The main disadvantage has been the laborious nature of the manual conversion techniques used to
create depth maps from existing 2D images, which results in a slow and costly process. An alternative,
highly productive technique has been developed based upon the use of Machine Leaning Algorithms
(MLAs). This paper describes the application of MLAs to the generation of depth maps and presents
the results of the commercial application of this approach.
Keywords: 2D to 3D conversion, autostereoscopic displays, machine learning
1. INTRODUCTION
The last few years have seen a dramatic increase in the demand for stereo content. This has largely
been driven by the commercial availability of multiviewer autostereoscopic displays, such as those
manufactured by Stereographics [1], 4D-Vision [2] and Philips [3].
Such displays require a number of adjacent views of the scene, typically eight or nine, rather than the
simple left and right eye views of previous stereoscopic display technologies. Whilst original content
can be created for such displays using CGI based material, consumer demand appears strongest in
video formats. Recording multiple views live using synchronised cameras has been attempted but,
particularly for inside shots, has proven both cumbersome and time consuming.
We have previously presented the advantages of 2D to 3D conversion by generating a depth map from
the original 2D image [4]. This technique enables the conversion of existing content, as well as live
broadcasting and recording, to be undertaken at a commercial level of service.

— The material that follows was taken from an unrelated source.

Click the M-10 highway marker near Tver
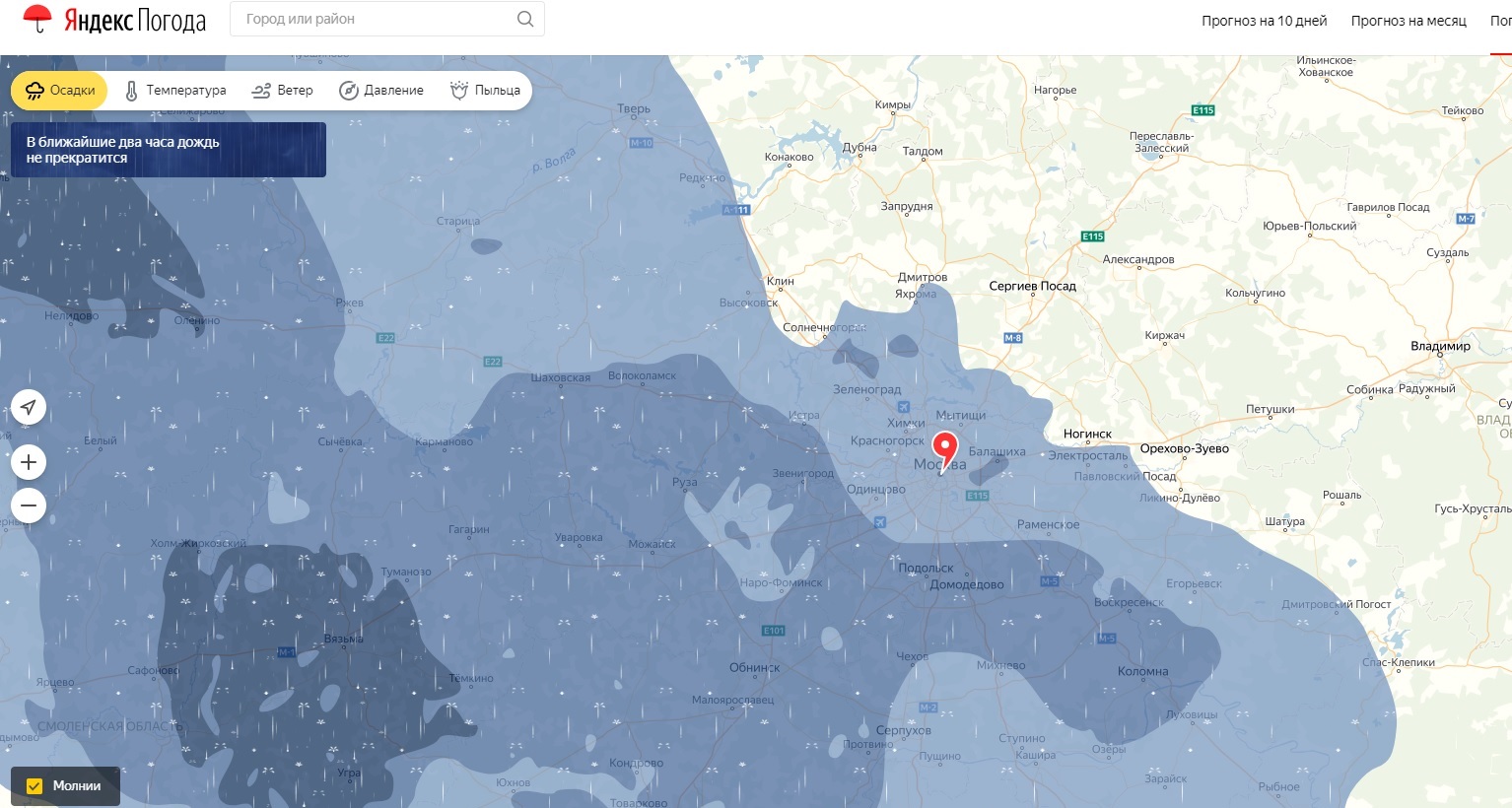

The use of a depth map as part of the 2D to 3D conversion process has a number of desirable
characteristics. Consumer testing has indicated that, with currently available autostereoscopic displays,
the resolution of the depth map may be substantially less that that of the associated 2D image before
any degradation of the stereo image becomes apparent. Typically, for NTSC video resolution 2D
images, a reduction of 4:1 may be used.
Since the depth map is of lower resolution and only contains luminance information, its bandwidth and
storage requirements are lower than the associated 2D image. Optimum compression techniques can
be used to reduce the depth map to less than 2% of the size of its associated 2D image [4]. This
enables the depth map to be embedded in the original 2D image with minimal overhead and with the
ability to deliver a 2D compatible 3DTM image.

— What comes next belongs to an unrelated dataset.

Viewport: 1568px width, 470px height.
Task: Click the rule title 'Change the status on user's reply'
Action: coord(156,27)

Software or hardware decoders can subsequently render, in real time, either a single stereo pair, or a
series of perspective images, suitable for driving a wide range of stereoscopic displays [4][2][5].

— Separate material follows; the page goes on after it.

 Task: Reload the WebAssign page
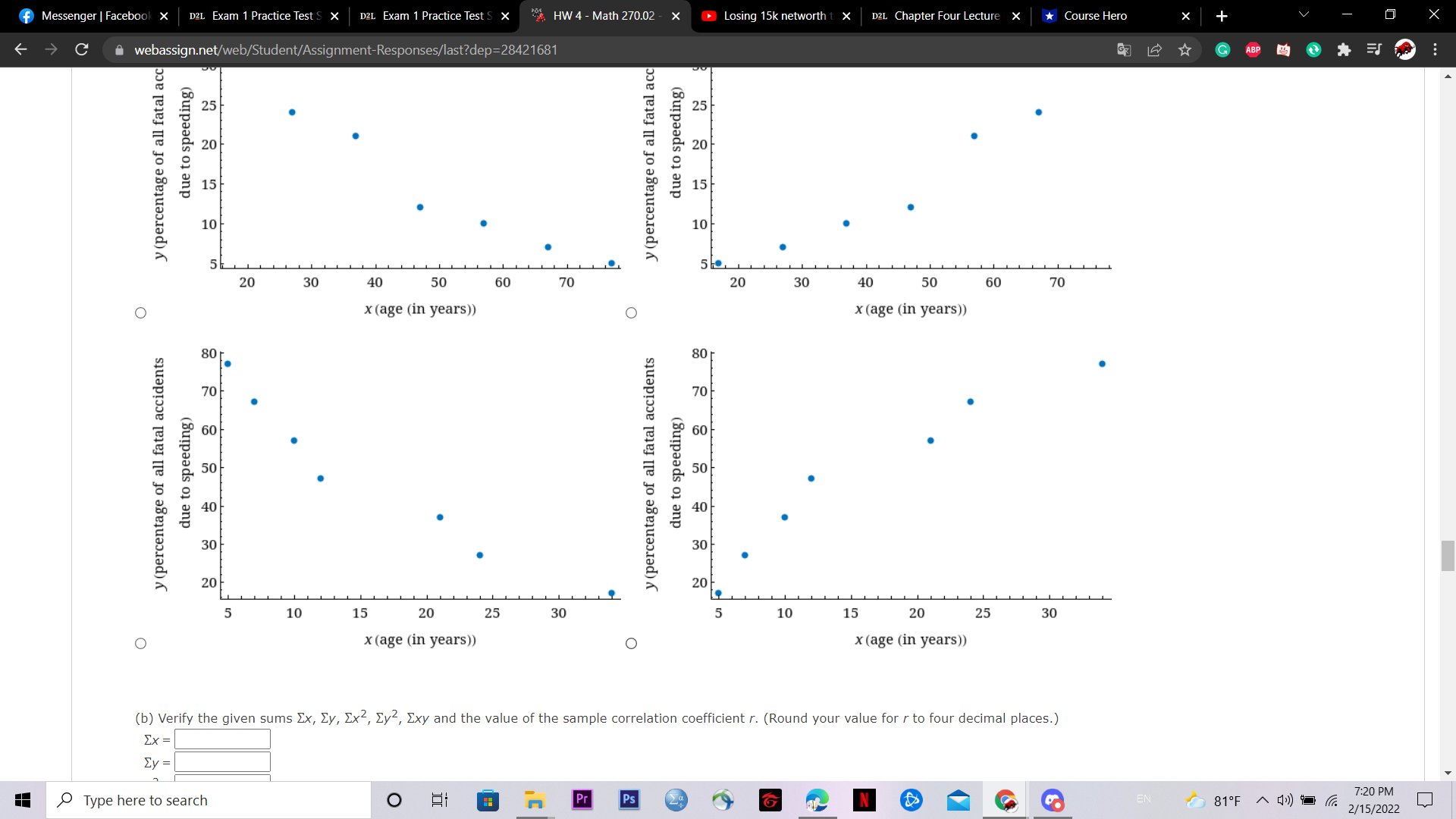click(x=82, y=50)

Hand drawn object outlines manually associated with an artistically chosen depth value; and
Semi-automatic outlining with corrections made manually by an operator.
Each of these has a number of drawbacks. Hand drawing produces high quality depth maps but is very
time consuming and expensive. Semi-automatic outlining is generally unreliable where complex
outlines are encountered.
Although the fully automated recovery of depth from monocular image sequences is possible under
certain conditions, the operational constraints associated with such techniques limit their commercial
viability. These approaches generally fall into one of the following two categories:
1.
Depth from motion: The relationship between the motion of an object (relative to the
camera) and its distance from the camera can be used to calculate depth maps by analyzing
optic flow [8]. This technique can only recover relative depth accurately if the motion of all
objects is directly proportional to their distance from the camera. This assumption only holds
in a relatively small proportion of footage encountered (for example, a camera panning across
a stationary scene). This principal, which exploits motion parallax, is also the basis of single
lens stereo systems [9] and stereopsis by binocular delay [10].
2.
Structure from motion (SFM): SFM is an active area of computer vision research in which
correspondences between subsequent frames (or similar views of the same scene) are used to
determine depth and recover camera parameters [11][12]. A restriction of this approach is that
the 3D scene must be predominately static that is, objects must remain stationary.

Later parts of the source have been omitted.